Amal und ich stehen seit Jahren in Kontakt. Wir sind entfernt miteinander verwandt. Sie ist blind und lebt mit ihrer Familie im Westjordanland. Die ersten sechs Schuljahre besuchte sie ein Internat für blinde Kinder. Anschließend wechselte sie auf eine Regelschule und machte dort ihr Abitur, gefolgt von einem Studium für Englisch. Den Umgang mit dem PC hat sie sich selbst beigebracht, um mit anderen Menschen in Kontakt zu kommen und sich Wissen anzueignen. Einen Job konnte sie in den letzten Jahren nicht finden. Ihr größtes Hobby ist das Singen. Außerdem spielt sie ein bisschen Klavier.
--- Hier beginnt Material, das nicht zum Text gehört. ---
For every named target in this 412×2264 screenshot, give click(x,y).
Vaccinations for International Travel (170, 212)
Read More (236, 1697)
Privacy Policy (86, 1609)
Im letzten Herbst habe ich sie eingeladen uns hier in Deutschland zu besuchen. Ich wollte mehr über diese junge Frau und ihre Lebensweise wissen. Und ich wollte meinen Kindern, die hier in Deutschland groß geworden sind, Gelegenheit geben sich mit der arabischen Kultur auseinanderzusetzen. Und ich wollte ihr ein bisschen von dem Wissen weitergeben, das mir geholfen hat ein selbstbestimmtes Leben als blinde Frau zu führen.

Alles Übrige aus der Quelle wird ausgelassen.